YOUR TASK →
Pick out each row containing the string "This" and copy it in full. Case counts.

RAW DATA →
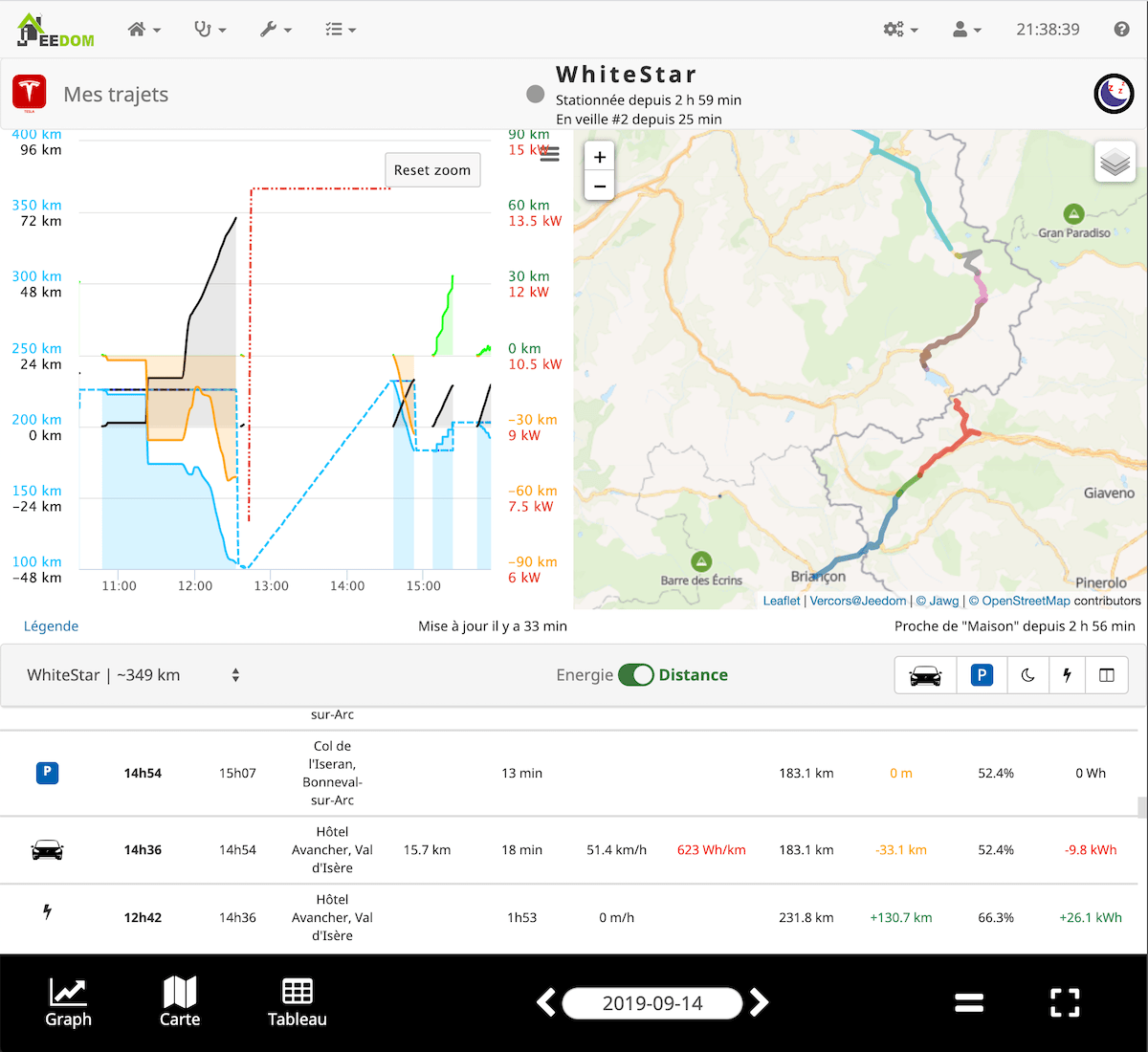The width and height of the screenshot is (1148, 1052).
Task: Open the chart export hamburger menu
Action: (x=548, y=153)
==
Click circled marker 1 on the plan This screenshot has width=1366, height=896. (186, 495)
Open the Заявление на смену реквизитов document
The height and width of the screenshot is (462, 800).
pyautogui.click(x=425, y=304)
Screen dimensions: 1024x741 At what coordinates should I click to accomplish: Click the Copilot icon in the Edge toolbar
==
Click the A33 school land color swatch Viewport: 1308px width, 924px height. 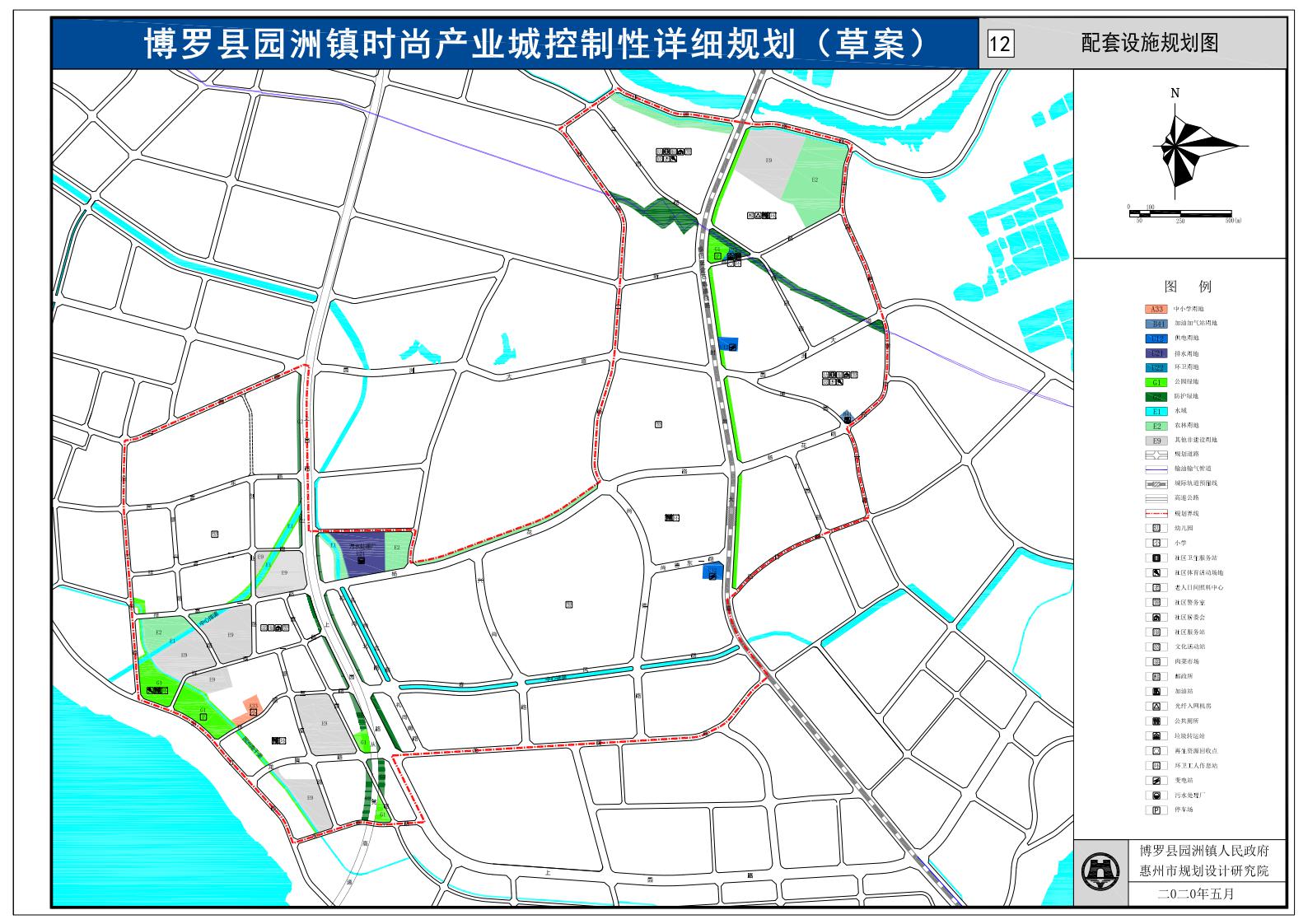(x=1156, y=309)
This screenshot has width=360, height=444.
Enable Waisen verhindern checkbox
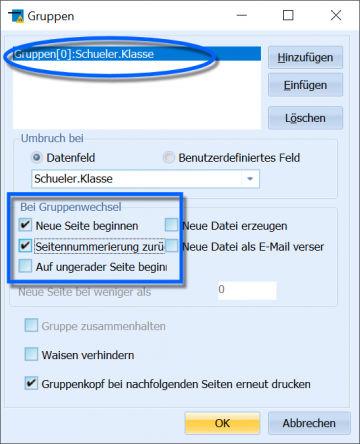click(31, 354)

OUTPUT →
Click circled marker 1 on the plan This screenshot has width=1366, height=896. (186, 495)
This screenshot has width=360, height=444.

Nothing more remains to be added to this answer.